▸ **Given instruction 1**
From the listing, output as a numbered list, with blank lines left out, only the lines from the line with "How do I perform: Click the breadcrumb" up to and including the line with "pos(297,119)".

▸ **Source passage**
* BEGIN *

IN THE HIGH COURT OF SOUTH
AFRICA
(NORTH
GAUTENG
HIGH COURT, PRETORIA)
Date: 2009-11-19
UNREPORTABLE
Case Number:
18995/09
In the matter between:
MERCEDES BENZ
FINANCIAL SERVICES SA (PTY) LTD
Applicant
and
VILJOEN ANNA
JOHANNA HELENA
Respondent
JUDGMENT
SOUTHWOOD J
[1]
The
plaintiff applies for summary judgment against the defendant for the
return of Mercedes Benz C320 CDI ELEGANCE motor vehicle
with engine
number 6429604050885 and chassis number WDD2040222R007398 (‘the
vehicle’) and costs of the application
on the scale as between
attorney and client. The defendant opposes the application and, in
argument, raises only one issue, that
the plaintiff is precluded from
suing the defendant for any of the relief in the summons by virtue of
the provisions of
section 86
of the
National Credit Act 34 of 2005
(‘the Act’).
[2] In its particulars of claim the
plaintiff alleges that –
(1) on 27 August 2008 it entered into
a written instalment sale agreement (‘the agreement’)

* END *

▸ **Given instruction 2**
Rewrite the paragraph of the judgment beginning "The plaintiff applies for summary judgment" as a short list that keeps its main facts.

▸ **Data for processing**
* BEGIN *

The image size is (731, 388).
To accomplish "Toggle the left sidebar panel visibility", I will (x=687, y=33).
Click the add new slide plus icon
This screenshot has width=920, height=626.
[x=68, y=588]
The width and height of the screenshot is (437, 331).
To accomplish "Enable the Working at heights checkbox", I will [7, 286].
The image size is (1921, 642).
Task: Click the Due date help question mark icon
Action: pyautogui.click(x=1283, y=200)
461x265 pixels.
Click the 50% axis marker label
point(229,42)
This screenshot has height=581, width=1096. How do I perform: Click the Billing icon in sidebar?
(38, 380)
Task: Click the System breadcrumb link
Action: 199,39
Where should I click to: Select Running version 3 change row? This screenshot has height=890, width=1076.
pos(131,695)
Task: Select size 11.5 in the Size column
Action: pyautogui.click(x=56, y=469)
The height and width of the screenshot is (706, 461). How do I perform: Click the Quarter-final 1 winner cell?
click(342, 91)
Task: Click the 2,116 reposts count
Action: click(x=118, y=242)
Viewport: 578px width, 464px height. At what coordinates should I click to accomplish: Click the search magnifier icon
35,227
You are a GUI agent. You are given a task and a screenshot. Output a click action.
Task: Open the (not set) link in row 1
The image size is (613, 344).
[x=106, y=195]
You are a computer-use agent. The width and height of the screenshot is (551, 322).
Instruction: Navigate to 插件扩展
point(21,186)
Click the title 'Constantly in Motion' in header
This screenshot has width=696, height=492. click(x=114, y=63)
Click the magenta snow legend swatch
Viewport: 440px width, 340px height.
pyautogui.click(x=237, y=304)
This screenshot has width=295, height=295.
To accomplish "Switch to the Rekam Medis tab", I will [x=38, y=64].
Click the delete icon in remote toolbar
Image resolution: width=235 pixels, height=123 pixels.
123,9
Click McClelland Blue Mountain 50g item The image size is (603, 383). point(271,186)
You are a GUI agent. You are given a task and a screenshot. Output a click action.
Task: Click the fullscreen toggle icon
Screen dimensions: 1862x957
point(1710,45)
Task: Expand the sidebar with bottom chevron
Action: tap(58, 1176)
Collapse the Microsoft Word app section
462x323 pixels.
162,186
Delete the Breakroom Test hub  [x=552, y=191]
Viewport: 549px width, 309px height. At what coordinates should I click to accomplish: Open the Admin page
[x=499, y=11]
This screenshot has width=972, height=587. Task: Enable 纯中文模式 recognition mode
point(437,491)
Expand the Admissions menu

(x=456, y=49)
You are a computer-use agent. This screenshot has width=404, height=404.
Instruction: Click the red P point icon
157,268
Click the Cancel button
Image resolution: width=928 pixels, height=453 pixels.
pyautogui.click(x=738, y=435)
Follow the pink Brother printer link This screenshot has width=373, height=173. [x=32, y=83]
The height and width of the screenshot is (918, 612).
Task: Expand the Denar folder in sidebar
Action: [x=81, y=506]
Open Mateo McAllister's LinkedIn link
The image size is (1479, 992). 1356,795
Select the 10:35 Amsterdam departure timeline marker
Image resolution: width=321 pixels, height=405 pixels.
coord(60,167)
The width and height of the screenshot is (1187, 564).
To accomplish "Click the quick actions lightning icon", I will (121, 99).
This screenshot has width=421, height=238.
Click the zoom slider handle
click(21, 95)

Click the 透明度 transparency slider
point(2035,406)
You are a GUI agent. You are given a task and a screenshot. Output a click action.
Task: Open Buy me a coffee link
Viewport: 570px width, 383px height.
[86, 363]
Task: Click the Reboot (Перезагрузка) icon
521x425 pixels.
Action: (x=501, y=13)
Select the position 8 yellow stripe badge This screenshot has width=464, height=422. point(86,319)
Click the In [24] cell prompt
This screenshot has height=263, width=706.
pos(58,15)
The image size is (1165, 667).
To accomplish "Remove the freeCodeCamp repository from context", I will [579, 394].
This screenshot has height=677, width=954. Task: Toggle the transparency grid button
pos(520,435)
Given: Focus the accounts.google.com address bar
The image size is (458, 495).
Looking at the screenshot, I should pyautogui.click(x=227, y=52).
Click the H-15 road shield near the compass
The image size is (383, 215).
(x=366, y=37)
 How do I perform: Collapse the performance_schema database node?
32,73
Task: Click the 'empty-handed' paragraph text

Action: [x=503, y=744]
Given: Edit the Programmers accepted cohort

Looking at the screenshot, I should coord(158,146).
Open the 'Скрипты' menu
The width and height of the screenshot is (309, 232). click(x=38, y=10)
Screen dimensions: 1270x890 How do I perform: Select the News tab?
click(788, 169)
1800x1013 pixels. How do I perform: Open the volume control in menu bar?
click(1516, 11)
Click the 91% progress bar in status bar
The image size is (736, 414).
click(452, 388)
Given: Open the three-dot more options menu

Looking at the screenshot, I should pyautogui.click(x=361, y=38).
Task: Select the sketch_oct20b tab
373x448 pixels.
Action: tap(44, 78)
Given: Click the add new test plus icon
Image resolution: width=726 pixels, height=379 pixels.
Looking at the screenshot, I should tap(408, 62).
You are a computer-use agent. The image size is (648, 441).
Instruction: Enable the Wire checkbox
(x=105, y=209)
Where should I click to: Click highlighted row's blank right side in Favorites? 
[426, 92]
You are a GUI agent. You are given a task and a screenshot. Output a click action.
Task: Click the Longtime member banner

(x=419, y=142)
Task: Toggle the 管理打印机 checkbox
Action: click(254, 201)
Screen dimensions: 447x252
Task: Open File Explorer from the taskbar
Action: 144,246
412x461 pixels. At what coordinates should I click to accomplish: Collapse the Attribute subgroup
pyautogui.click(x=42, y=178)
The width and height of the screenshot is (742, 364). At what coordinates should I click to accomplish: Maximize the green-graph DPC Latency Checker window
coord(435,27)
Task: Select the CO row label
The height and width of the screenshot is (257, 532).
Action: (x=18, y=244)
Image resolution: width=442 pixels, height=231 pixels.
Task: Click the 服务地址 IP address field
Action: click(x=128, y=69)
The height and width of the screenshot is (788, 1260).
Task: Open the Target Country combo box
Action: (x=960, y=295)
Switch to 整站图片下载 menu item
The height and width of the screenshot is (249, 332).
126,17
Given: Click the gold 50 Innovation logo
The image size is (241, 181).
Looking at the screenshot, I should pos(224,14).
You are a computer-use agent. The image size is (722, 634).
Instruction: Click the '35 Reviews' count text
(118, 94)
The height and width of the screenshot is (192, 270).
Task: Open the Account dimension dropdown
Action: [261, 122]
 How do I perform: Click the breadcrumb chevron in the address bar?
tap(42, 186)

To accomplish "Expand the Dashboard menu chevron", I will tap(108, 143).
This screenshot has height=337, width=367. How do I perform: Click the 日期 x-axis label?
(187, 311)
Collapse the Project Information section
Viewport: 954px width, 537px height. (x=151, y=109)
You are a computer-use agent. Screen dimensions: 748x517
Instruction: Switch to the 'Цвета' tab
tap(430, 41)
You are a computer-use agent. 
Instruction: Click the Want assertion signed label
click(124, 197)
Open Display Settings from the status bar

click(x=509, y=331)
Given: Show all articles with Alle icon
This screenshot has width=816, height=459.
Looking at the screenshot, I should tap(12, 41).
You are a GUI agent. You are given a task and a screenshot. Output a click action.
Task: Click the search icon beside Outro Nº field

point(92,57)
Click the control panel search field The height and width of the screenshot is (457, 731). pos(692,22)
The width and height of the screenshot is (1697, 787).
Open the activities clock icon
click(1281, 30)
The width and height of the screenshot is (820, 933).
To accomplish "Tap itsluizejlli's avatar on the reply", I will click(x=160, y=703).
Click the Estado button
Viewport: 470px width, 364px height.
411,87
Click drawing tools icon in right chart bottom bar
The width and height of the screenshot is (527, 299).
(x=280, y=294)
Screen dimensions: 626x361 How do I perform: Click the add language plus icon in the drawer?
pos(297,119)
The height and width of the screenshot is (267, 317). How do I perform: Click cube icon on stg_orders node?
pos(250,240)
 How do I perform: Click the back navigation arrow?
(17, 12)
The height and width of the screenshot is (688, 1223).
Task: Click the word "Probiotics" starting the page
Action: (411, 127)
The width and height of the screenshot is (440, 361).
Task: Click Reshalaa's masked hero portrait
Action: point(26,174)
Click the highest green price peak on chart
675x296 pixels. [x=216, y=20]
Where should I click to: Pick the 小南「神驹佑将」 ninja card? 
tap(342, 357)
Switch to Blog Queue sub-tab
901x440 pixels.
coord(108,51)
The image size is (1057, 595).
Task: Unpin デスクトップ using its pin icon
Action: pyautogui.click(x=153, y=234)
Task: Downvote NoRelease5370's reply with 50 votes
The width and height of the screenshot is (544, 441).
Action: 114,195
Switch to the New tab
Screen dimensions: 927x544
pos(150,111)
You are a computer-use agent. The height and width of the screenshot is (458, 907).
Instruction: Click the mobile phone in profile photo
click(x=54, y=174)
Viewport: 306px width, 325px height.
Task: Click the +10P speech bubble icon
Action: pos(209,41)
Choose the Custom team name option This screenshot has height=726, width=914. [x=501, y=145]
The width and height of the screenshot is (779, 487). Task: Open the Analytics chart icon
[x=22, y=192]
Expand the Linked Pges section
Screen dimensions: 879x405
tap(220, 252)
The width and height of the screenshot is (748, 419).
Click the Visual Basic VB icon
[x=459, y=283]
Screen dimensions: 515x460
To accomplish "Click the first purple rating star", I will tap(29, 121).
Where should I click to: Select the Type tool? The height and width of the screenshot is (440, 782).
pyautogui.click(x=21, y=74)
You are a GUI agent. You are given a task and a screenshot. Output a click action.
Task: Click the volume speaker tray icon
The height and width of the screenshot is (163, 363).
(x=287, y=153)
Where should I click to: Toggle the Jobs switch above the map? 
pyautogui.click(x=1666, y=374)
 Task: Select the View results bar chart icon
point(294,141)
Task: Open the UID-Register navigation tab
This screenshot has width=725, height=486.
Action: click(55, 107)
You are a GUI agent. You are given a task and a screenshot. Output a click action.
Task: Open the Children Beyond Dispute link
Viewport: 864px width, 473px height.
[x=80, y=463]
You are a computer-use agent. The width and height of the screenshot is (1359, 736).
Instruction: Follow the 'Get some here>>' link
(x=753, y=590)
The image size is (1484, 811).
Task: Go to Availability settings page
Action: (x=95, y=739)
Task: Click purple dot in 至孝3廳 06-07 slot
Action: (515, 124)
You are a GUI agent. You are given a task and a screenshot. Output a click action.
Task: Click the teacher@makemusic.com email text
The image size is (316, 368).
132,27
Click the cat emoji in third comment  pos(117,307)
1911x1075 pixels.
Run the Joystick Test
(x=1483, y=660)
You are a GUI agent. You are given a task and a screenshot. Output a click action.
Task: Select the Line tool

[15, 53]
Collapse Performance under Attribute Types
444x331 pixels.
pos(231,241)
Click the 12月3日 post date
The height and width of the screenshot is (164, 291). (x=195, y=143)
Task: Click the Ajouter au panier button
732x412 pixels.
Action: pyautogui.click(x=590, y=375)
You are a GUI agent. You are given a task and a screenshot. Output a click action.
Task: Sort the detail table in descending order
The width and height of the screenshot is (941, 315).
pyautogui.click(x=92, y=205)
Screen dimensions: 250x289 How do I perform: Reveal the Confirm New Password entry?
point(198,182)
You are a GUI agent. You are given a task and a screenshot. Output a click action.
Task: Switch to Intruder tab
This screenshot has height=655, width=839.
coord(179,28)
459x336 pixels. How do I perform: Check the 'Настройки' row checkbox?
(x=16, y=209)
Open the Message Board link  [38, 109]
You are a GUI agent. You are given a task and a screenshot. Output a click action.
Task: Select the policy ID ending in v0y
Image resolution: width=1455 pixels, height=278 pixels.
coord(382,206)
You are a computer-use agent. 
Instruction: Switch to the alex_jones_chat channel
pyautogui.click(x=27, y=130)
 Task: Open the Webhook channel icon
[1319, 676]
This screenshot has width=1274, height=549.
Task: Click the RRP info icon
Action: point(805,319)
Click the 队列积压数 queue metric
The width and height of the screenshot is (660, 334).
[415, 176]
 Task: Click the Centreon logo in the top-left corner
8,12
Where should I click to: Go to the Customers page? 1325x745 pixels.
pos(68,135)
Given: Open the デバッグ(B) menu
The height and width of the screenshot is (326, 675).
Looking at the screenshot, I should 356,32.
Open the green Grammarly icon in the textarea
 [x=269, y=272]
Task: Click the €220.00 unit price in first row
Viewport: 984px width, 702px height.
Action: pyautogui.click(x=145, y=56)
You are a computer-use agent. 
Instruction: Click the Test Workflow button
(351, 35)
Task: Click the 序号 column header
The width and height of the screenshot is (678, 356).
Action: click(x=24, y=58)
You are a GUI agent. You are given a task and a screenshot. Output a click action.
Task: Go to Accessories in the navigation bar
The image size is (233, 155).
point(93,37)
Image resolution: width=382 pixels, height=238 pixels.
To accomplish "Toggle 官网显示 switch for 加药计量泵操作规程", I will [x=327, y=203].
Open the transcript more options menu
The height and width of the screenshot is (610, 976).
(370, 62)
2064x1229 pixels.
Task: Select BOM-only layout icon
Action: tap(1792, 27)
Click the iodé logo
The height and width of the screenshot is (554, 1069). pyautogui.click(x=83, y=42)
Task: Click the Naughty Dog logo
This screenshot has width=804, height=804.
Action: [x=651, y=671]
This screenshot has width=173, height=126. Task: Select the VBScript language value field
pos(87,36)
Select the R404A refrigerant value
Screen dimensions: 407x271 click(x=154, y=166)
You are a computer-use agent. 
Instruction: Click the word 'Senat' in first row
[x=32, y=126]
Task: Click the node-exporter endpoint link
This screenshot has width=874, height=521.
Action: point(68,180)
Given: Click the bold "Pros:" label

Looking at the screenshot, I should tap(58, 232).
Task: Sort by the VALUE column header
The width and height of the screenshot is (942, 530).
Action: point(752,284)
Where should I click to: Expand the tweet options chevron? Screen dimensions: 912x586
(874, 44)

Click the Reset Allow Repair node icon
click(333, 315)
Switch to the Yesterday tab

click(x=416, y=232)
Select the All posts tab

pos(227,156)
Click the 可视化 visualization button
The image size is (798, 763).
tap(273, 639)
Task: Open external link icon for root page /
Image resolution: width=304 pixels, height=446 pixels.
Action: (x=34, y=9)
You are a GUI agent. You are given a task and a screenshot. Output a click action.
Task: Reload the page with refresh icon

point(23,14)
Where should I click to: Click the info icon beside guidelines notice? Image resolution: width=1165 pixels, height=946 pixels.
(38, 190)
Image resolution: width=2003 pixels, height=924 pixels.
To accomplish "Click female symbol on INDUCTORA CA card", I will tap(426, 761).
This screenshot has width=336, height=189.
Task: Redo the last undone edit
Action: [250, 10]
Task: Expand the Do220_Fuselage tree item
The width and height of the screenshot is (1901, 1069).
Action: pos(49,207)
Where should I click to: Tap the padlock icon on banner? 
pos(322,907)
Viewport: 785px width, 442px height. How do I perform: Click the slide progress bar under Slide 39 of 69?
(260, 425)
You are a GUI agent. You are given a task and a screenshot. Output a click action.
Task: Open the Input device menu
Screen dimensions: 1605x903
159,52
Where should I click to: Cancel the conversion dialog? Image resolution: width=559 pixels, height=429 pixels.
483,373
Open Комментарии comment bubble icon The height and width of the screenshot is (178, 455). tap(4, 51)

* END *

▸ **Complete output 1**
1.  How do I perform: Click the breadcrumb chevron in the address bar?
2. tap(42, 186)
3. To accomplish "Expand the Dashboard menu chevron", I will tap(108, 143).
4. This screenshot has height=337, width=367. How do I perform: Click the 日期 x-axis label?
5. (187, 311)
6. Collapse the Project Information section
7. Viewport: 954px width, 537px height. (x=151, y=109)
8. You are a computer-use agent. Screen dimensions: 748x517
9. Instruction: Switch to the 'Цвета' tab
10. tap(430, 41)
11. You are a computer-use agent. 
12. Instruction: Click the Want assertion signed label
13. click(124, 197)
14. Open Display Settings from the status bar
15. click(x=509, y=331)
16. Given: Show all articles with Alle icon
17. This screenshot has width=816, height=459.
18. Looking at the screenshot, I should tap(12, 41).
19. You are a GUI agent. You are given a task and a screenshot. Output a click action.
20. Task: Click the search icon beside Outro Nº field
21. point(92,57)
22. Click the control panel search field The height and width of the screenshot is (457, 731). pos(692,22)
23. The width and height of the screenshot is (1697, 787).
24. Open the activities clock icon
25. click(1281, 30)
26. The width and height of the screenshot is (820, 933).
27. To accomplish "Tap itsluizejlli's avatar on the reply", I will click(x=160, y=703).
28. Click the Estado button
29. Viewport: 470px width, 364px height.
30. 411,87
31. Click drawing tools icon in right chart bottom bar
32. The width and height of the screenshot is (527, 299).
33. (x=280, y=294)
34. Screen dimensions: 626x361 How do I perform: Click the add language plus icon in the drawer?
35. pos(297,119)

▸ **Complete output 2**
- The plaintiff applies for summary judgment against the defendant for the return of a Mercedes Benz C320 CDI Elegance motor vehicle (engine number 6429604050885, chassis number WDD2040222R007398).
- It also seeks costs of the application on the attorney and client scale.
- The defendant opposes the application.
- In argument, the defendant raises only one issue: section 86 of the National Credit Act 34 of 2005 precludes the plaintiff from suing for any of the relief in the summons.